Zum Reinigen muß es ja nicht gleich der Polibloc sein, auf den Baumarkt 
oder in den Grabbeltischen beim Restpostenverkäufer gibt es gelegentlich 
noch kleine graue Schleifschwämme. Mit einer groben und einer feinen 
Seite. Kosten so schlappe 50 Cent bis ein Euro.
Auf den HB-Baumarkt knallen die aber langsam mit den Preisen durch, dort 
kostet der vergleichbare Schwamm 3 Euro.


Gereinigt wird die Platine mit einen paar Tropfen Spüli drauf und 
mittels nassen Schleif-Schwamm abgebürstet. Danach die Platine abspülen 
und mittels Küchenrolle (fusselt nicht) trockenreiben.
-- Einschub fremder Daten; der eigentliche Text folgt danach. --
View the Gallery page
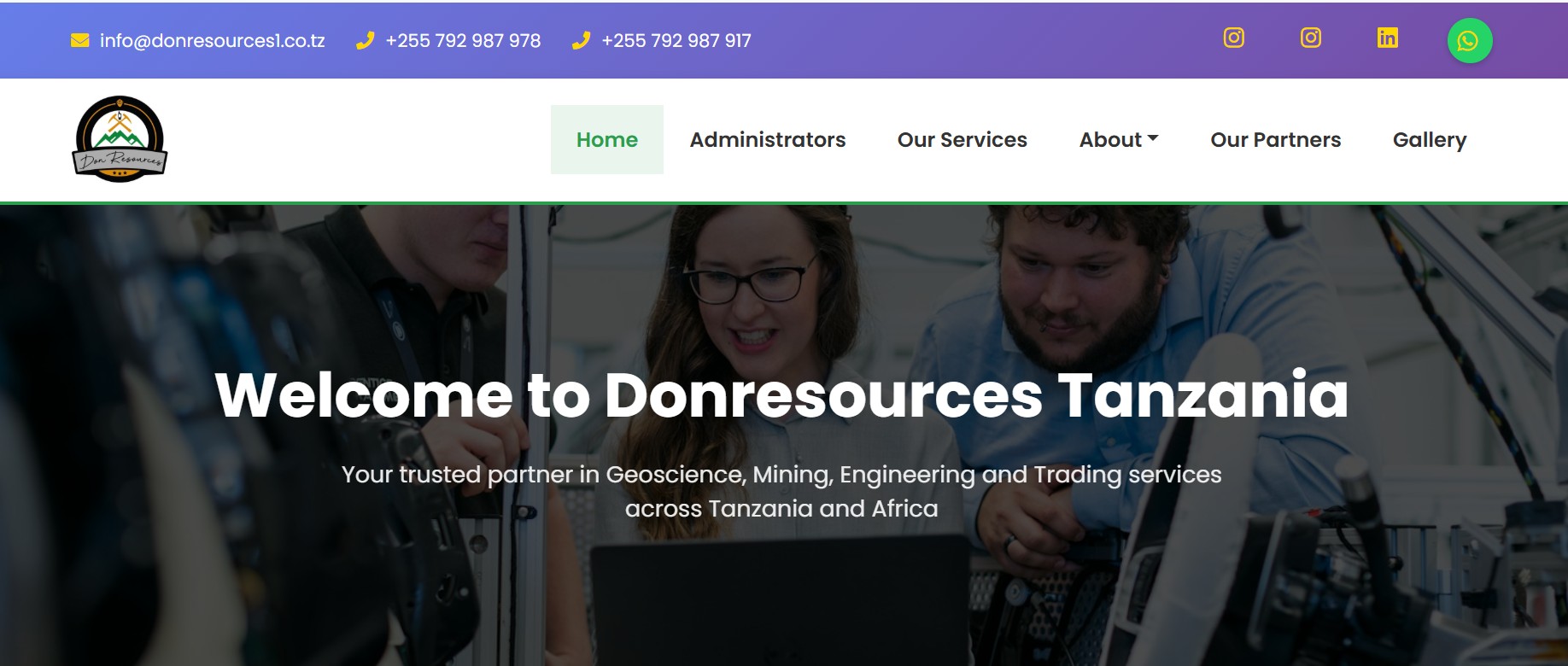The width and height of the screenshot is (1568, 666). click(1430, 139)
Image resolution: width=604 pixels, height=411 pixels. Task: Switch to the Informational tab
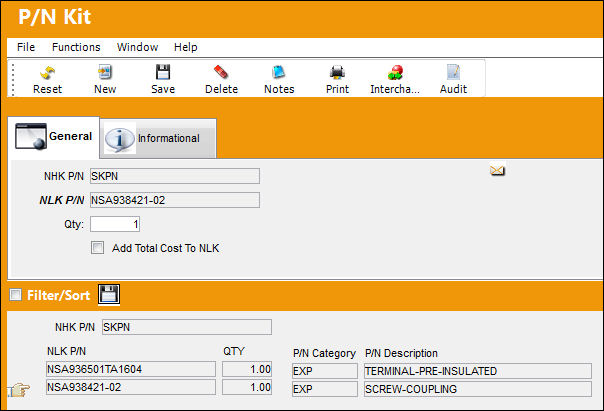click(158, 138)
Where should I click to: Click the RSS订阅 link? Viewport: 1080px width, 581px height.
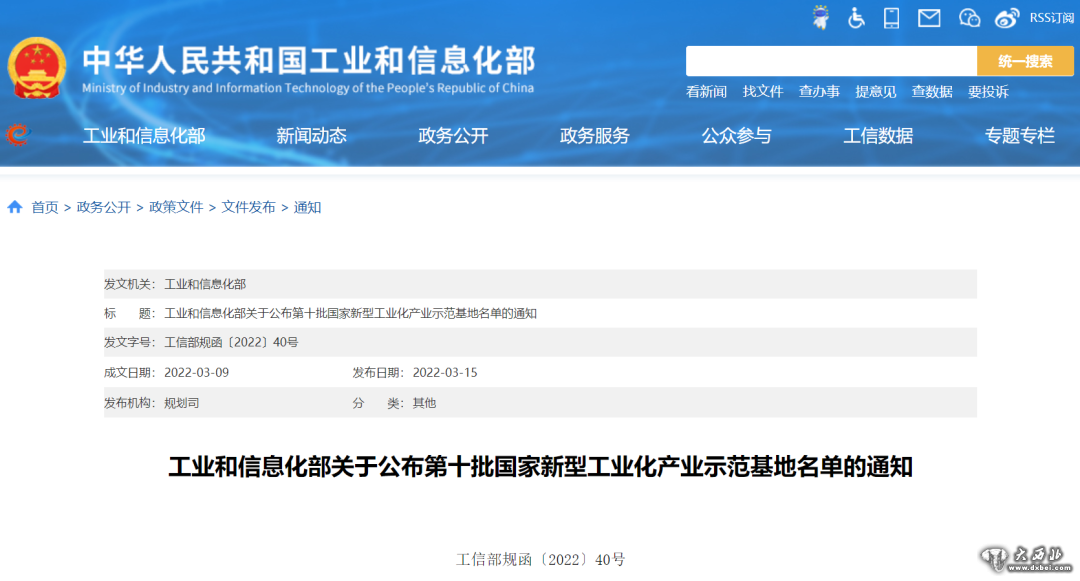pos(1051,17)
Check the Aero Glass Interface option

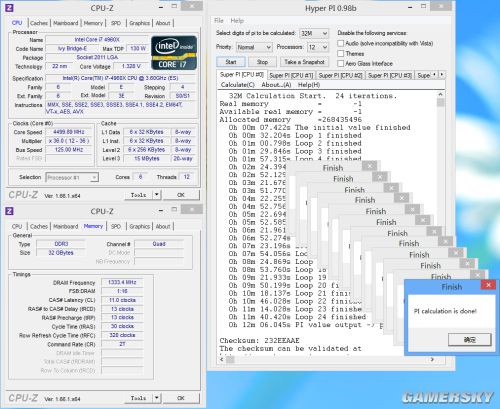point(341,63)
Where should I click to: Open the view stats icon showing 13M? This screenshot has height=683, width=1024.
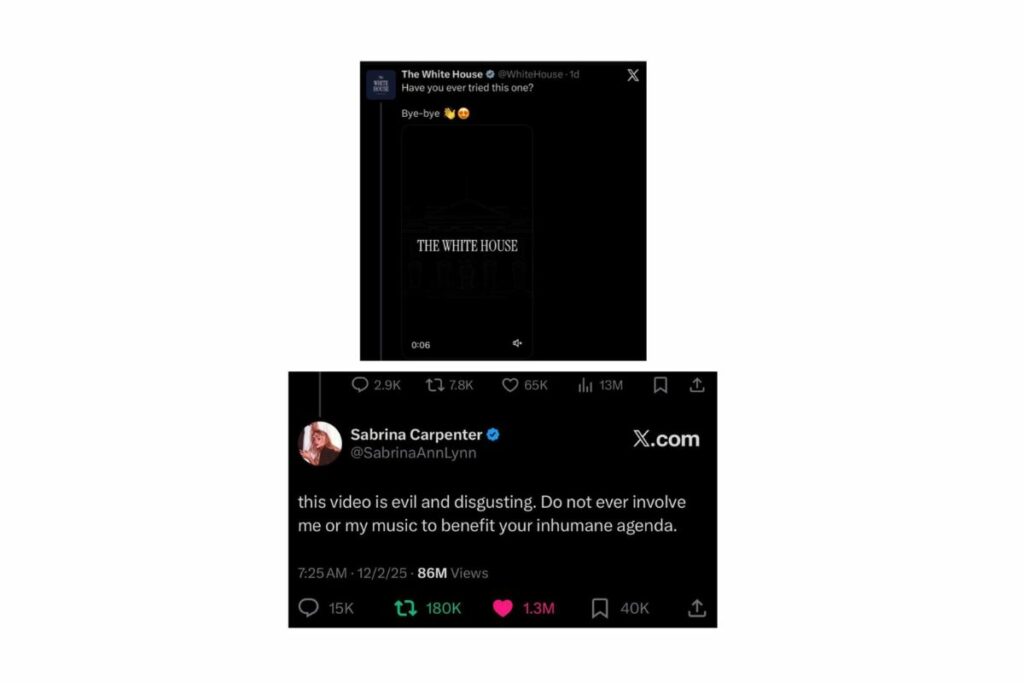585,385
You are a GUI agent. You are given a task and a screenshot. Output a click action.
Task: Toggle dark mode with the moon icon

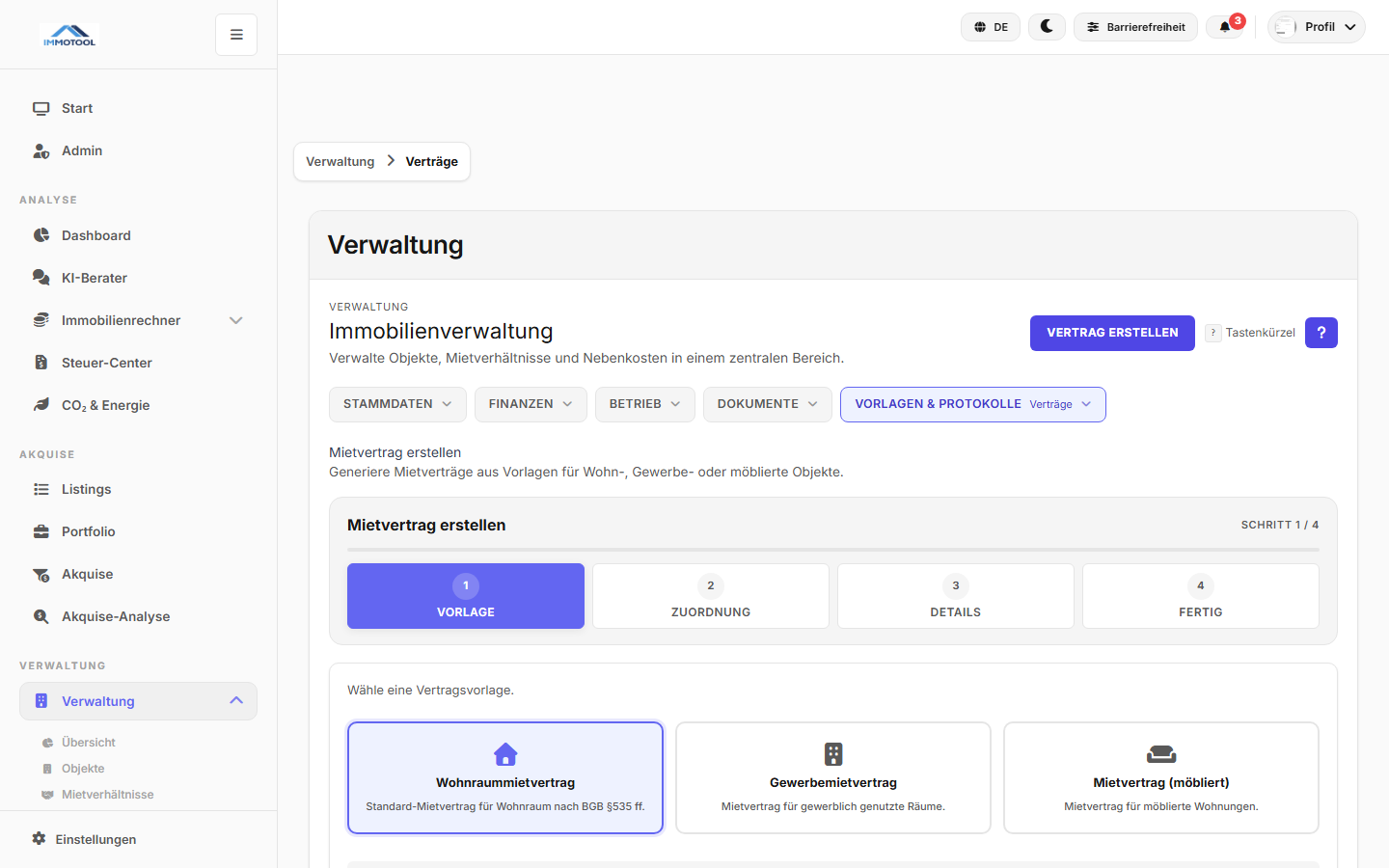click(1047, 27)
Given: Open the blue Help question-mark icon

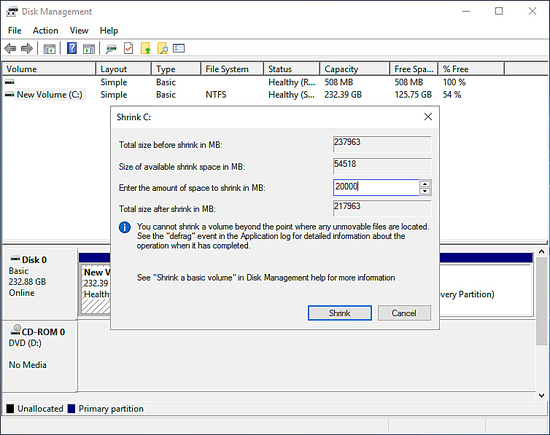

So mach ich es immer, bevor ich die Lötstoppmasken auflaminiere..

Platinenbauer


Noch ein Tip zum SUR-TIN.

Warum müsst Ihr den immer die volle Menge auf einmal anrühren?? Hält 
sich nicht lange, wenns anfängt intensiv zu müffeln ist die Brühe 
bereits umgekippt und nicht mehr brauchbar.

Besser man wiegt sich Teilmengen ab und setzt eben entsprechend weniger 
Lösung an. Ist diese verbraucht, dann wird eben neue Suppe angesetzt und 
das Leben kann weitergehen...

Autor: Hilfesuchender (Gast)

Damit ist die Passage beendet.